Weinstein v. Saturn Corp.
This text of 303 F. App'x 424 (Weinstein v. Saturn Corp.) is published on Counsel Stack Legal Research, covering Court of Appeals for the Ninth Circuit primary law. Counsel Stack provides free access to over 12 million legal documents including statutes, case law, regulations, and constitutions.
Opinion
MEMORANDUM
Plaintiff Richard A. Weinstein appeals the district court’s dismissal of this action. We in part affirm and in part vacate and remand for further proceedings consistent with this disposition.
The appeal from the district court’s dismissal of Weinstein’s express warranty claim, last stated in the Second Amended Complaint, is unavailing, as he alleged no facts in his pleading suggesting that the vehicle’s warranty explicitly covered touch tone functionality in the OnStar system.
Weinstein’s statutory claims under the Consumer Legal Remedies Act, California Civil Code § 1750 et seq., the Unfair Competition Law, California Business and Professions Code § 17200 et seq., and the False Advertising Law, California Business and Professions Code § 17500 et seq., “are governed by the ‘reasonable consumer’ test.” Williams v. Gerber Prod. Co., 523 F.3d 934, 938 (9th Cir.2008). Under [426]*426that standard, a plaintiff “must show that ‘members of the public are likely to be deceived.’ ” Id. (some internal quotation marks omitted) (quoting Freeman v. Time, Inc., 68 F.3d 285, 289 (9th Cir.1995)). That is a question not ordinarily appropriate for determination on the pleadings. Id. at 938-39 (describing it as a “rare situation in which granting a motion to dismiss is appropriate”).
The Third Amended Complaint (TAC) pleads-each of the four remaining causes of action, including those statutory claims, with sufficient particularity to support an inference that a reasonable consumer might believe, absent a contrary disclosure by Saturn prior to purchase, that the VUE’s OnStar calling system operated like an “ordinary” telephone, including the capacity to navigate automated phone systems that the OnStar system sold with Weinstein’s car lacked.
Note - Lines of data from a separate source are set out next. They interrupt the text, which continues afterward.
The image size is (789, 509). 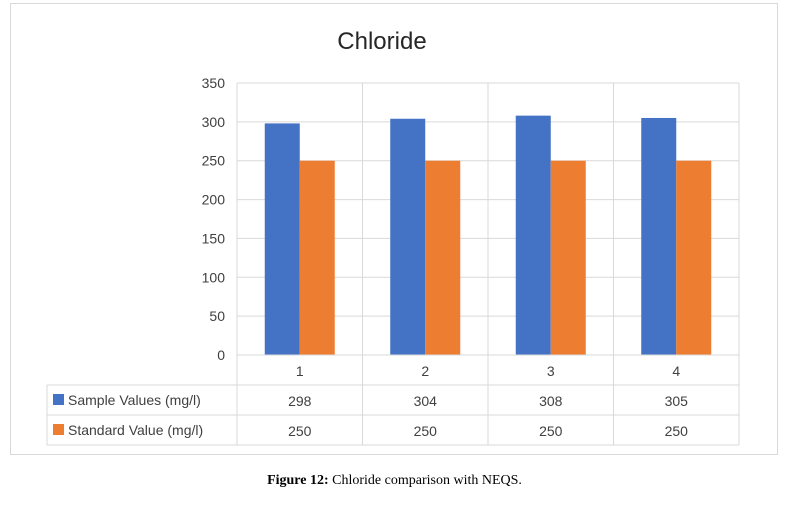 What do you see at coordinates (214, 122) in the screenshot?
I see `y-tick-label: 300` at bounding box center [214, 122].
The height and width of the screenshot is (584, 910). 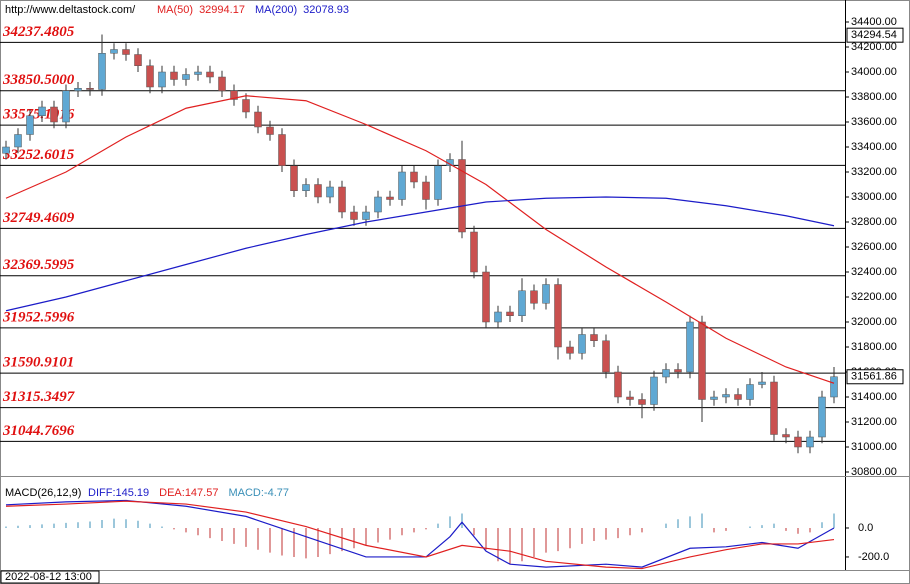 I want to click on y-tick-label: 34200.00, so click(x=874, y=47).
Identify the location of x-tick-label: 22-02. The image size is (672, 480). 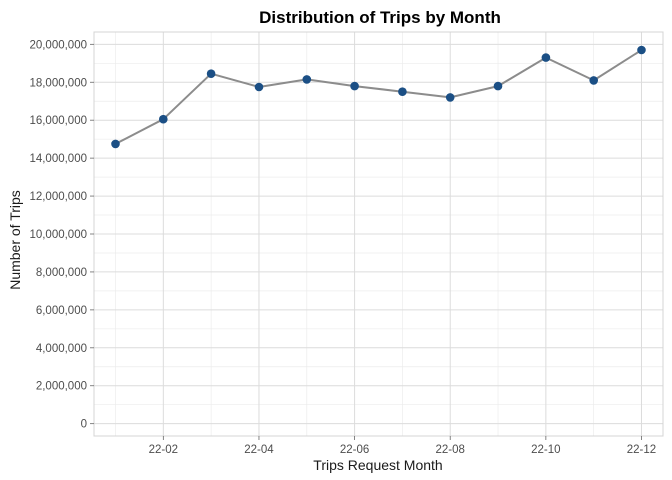
(164, 450).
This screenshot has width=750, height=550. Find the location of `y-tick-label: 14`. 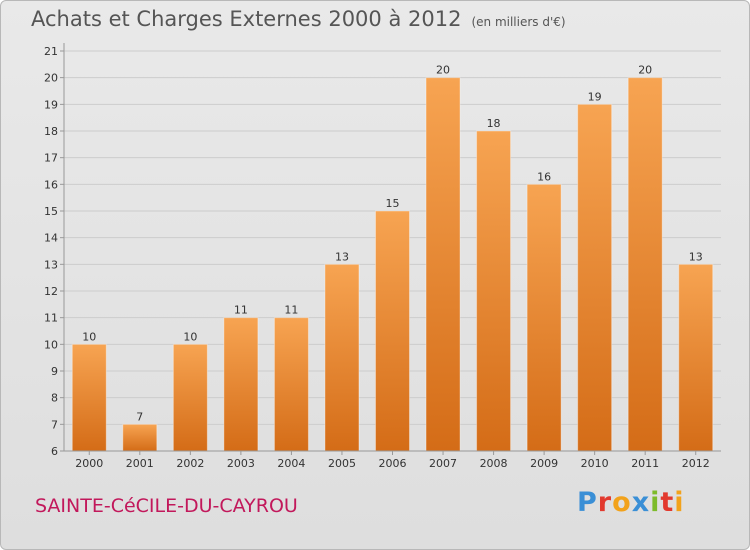

y-tick-label: 14 is located at coordinates (51, 238).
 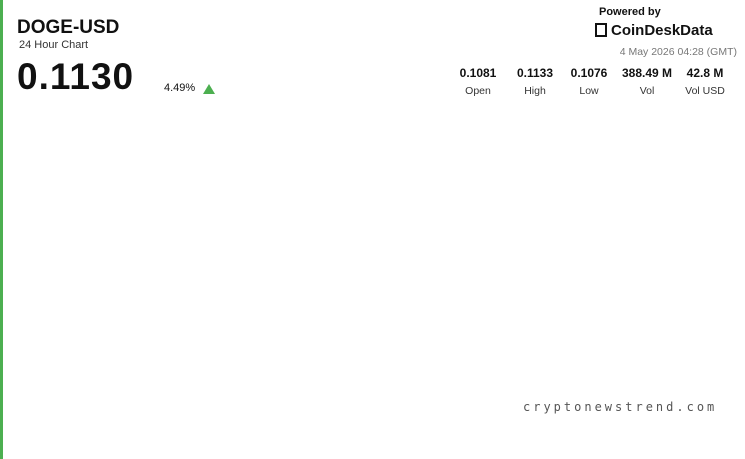 What do you see at coordinates (478, 82) in the screenshot?
I see `stat: 0.1081 Open` at bounding box center [478, 82].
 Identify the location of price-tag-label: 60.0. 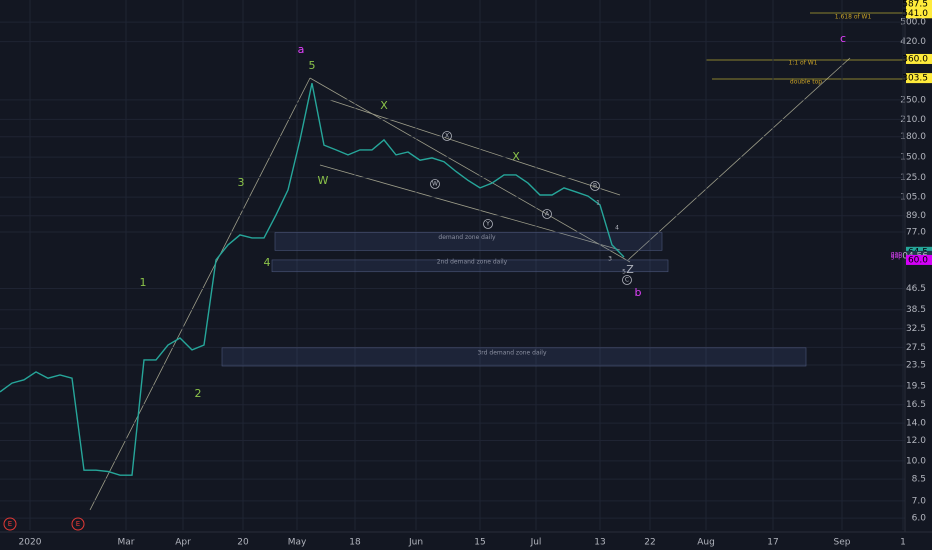
(918, 260).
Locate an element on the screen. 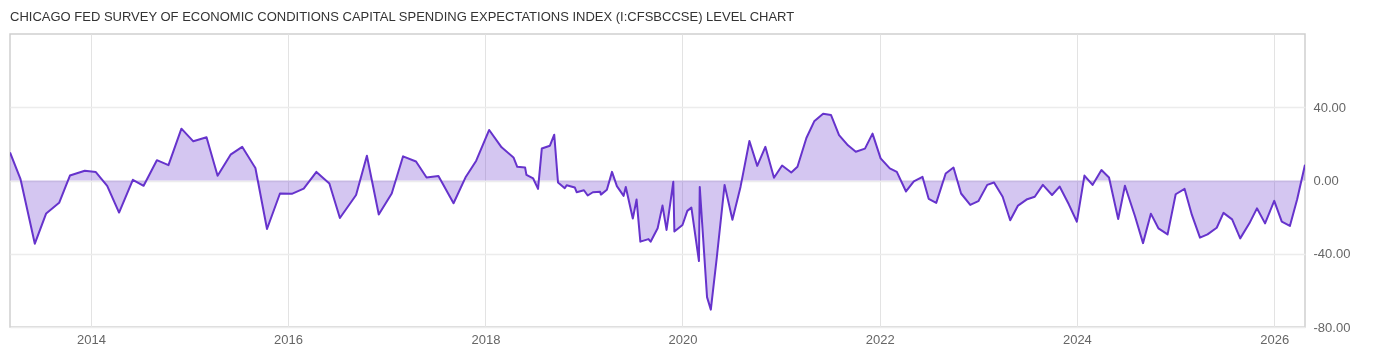  x-tick-label: 2020 is located at coordinates (683, 339).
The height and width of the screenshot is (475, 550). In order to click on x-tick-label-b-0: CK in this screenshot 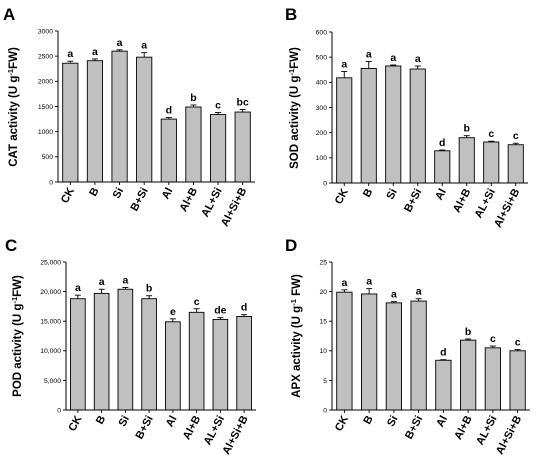, I will do `click(342, 197)`.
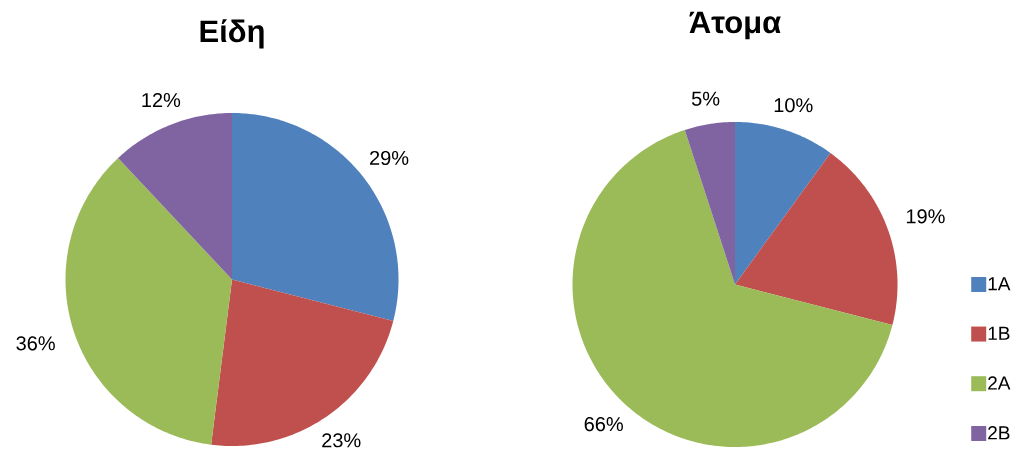 The width and height of the screenshot is (1026, 456). Describe the element at coordinates (342, 440) in the screenshot. I see `data-label: 23%` at that location.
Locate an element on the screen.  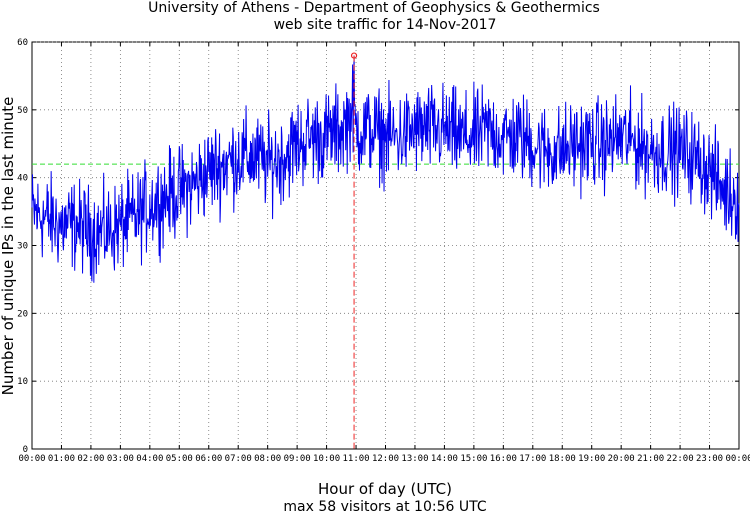
x-tick-label: 11:00 is located at coordinates (356, 459).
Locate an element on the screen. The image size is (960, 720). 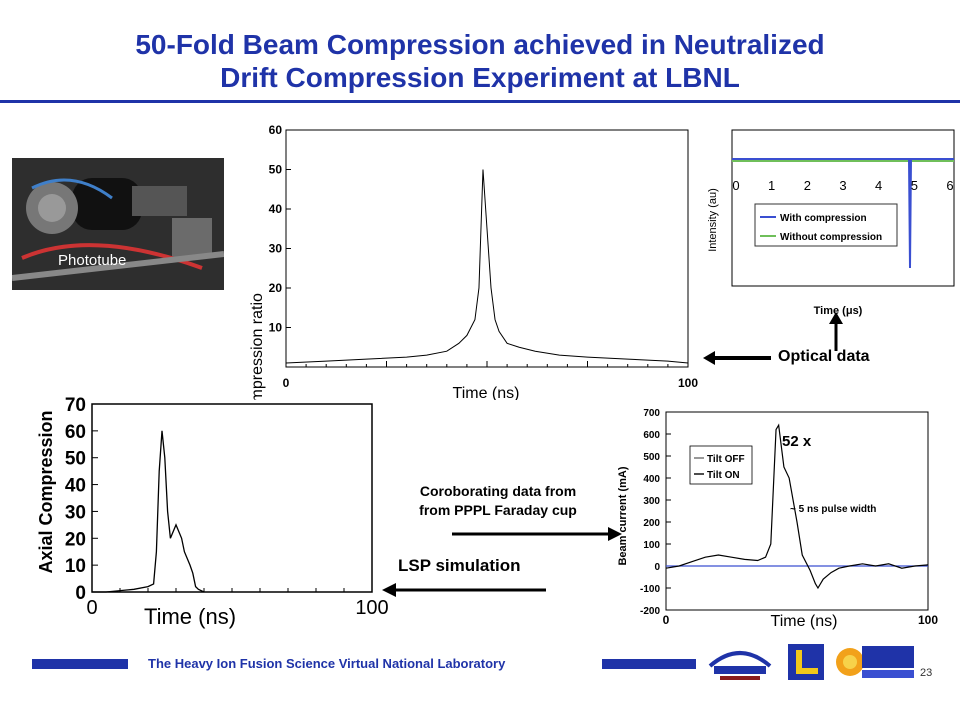
lsp-ylabel: Axial Compression is located at coordinates (46, 492).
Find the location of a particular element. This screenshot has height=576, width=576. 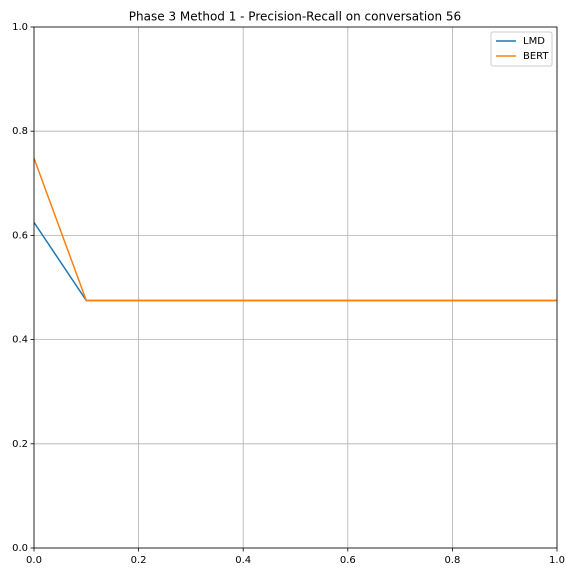

y-tick-label: 0.8 is located at coordinates (20, 132).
See Bell Atlantic Corp. v. Twombly, 550 U.S. 544, 127 S.Ct. 1955, 1965-66, 167 L.Ed.2d 929 (2007); Vess v. Ciba-Geigy Corp. USA, 317 F.3d 1097, 1106 (9th Cir.2003); Bardin v. Daimlerchrysler Corp., 136 Cal.App.4th 1255, 39 Cal.Rptr.3d 634, 648-49 (2006). Although the allegations in the TAC may be appropriate for adjudication on summary judgment, the TAC alleges enough to preclude a finding as a matter of law that no reasonable consumer would have been misled about the OnStar system.1
The TAC also alleges facts supporting the existence of an actual agency relationship between Saturn and East Bay Auto Group with sufficient particularity to survive dismissal, irrespective of whether Rule 8 or Rule 9(b) of the Federal Rules of Civil Procedure applies to allegations of agency. See Kaplan v. Coldwell Banker Residential Affiliates, Inc., 69 Cal.Rptr.2d 640, 59 Cal.App.4th 741, 745 (1997). Liberally construed and taken as truthful, the TAC alleges that Saturn exercised “substantial control” over the dealership. Id. Whether that allegation could survive a challenge at summary judgment is uncertain, but the TAC is a sufficient pleading at this stage of the case.
Each party to bear its own costs.
AFFIRMED in part; VACATED and REMANDED in part.
This disposition is not appropriate for publication and except as provided by 9th Cir. R. 36-3.